I'm brewing a Wheat PA with 9 lbs of pale and 4 lbs wheat. I'm starting with Distilled and building up to Ca 111, Mg 18, Na 38, Cl 34, SO4 348, RA -58. EZ water says my my pH will be 5.76. If I adjust with 4 ml Lactic to get to 5.5, the RA goes to -322. Should I worry about this?

Why is your sulfate so high? That's really high. I know a couple of people go with 350 ppm with IPAs, but that's not to my taste at all. I'd probably go with 100 ppm of sulfate. The NA is a bit high for my taste as well but that's because I"d use calcium chloride and not sodium chloride. I'd use calcium sulfate and not magnesium sulfate for the sulfate. So my numbers would look different, but yours aren't out of line if you like beers with that much sulfate.

RA doesn't matter, but mash pH does.
 
I don't exceed 300 ppm with sulfate in my hoppy beers, but to each his own!
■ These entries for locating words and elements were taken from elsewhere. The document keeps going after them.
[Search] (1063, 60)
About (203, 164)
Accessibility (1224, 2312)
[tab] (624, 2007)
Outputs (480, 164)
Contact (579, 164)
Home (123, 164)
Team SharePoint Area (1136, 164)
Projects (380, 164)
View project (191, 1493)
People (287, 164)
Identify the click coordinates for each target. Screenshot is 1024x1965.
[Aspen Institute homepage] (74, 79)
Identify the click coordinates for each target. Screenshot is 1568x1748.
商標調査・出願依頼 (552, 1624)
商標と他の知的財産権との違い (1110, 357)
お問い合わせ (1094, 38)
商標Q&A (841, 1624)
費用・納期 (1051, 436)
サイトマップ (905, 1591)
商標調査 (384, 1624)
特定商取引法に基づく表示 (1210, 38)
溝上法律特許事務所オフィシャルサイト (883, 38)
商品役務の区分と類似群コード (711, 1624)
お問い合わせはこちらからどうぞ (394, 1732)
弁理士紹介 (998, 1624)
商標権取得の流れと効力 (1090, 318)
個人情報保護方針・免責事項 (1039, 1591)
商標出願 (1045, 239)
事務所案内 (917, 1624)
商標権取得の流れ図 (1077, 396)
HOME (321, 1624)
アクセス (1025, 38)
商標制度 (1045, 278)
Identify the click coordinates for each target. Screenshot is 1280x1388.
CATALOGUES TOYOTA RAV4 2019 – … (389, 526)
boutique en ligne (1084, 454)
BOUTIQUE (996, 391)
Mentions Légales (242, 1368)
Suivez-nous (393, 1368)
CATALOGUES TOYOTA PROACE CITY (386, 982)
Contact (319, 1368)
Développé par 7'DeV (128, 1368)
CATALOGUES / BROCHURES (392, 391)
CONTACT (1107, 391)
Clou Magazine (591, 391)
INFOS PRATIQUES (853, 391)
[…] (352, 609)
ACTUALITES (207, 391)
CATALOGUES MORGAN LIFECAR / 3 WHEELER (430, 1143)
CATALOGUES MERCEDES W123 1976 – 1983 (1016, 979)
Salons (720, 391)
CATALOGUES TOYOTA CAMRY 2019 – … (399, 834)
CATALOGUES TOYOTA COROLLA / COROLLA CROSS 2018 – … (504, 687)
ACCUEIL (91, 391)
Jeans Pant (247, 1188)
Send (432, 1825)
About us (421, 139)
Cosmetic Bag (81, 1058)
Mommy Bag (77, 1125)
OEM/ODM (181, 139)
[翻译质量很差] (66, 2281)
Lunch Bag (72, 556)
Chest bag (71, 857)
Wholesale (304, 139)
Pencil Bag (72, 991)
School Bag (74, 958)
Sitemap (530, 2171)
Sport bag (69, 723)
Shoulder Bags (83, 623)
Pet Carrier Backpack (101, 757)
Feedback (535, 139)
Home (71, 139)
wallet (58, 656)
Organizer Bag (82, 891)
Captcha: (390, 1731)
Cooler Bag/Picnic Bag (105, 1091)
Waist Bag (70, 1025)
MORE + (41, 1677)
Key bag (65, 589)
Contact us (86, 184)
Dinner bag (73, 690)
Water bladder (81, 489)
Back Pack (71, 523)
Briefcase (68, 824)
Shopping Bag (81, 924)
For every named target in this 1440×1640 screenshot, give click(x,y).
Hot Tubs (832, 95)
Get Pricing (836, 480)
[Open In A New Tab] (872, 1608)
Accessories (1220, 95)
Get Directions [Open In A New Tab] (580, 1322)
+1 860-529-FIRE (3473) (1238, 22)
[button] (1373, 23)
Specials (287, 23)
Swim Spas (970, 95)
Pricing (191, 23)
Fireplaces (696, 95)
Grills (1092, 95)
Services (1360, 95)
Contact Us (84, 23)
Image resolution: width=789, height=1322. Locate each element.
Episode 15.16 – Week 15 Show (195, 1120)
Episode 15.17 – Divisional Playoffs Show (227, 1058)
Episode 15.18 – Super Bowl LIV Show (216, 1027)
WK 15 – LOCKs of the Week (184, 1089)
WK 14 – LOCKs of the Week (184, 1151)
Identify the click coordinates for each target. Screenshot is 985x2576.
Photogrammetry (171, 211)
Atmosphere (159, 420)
I'm surprised that EZ is indicating almost 5.8 with that grist. I'm estimating right around 5.4 if the RA was brought down to -58. But the bottom line is that RA is not a target. Only pH is a target. If you believe EZ, add the acid needed to reach the targeted mash pH.

Bru'n Water seems to suggest you don't need the acid if you are hardening the water as much as you are proposing. If you back off the hardening, you may need to add a little acid to bring the pH down.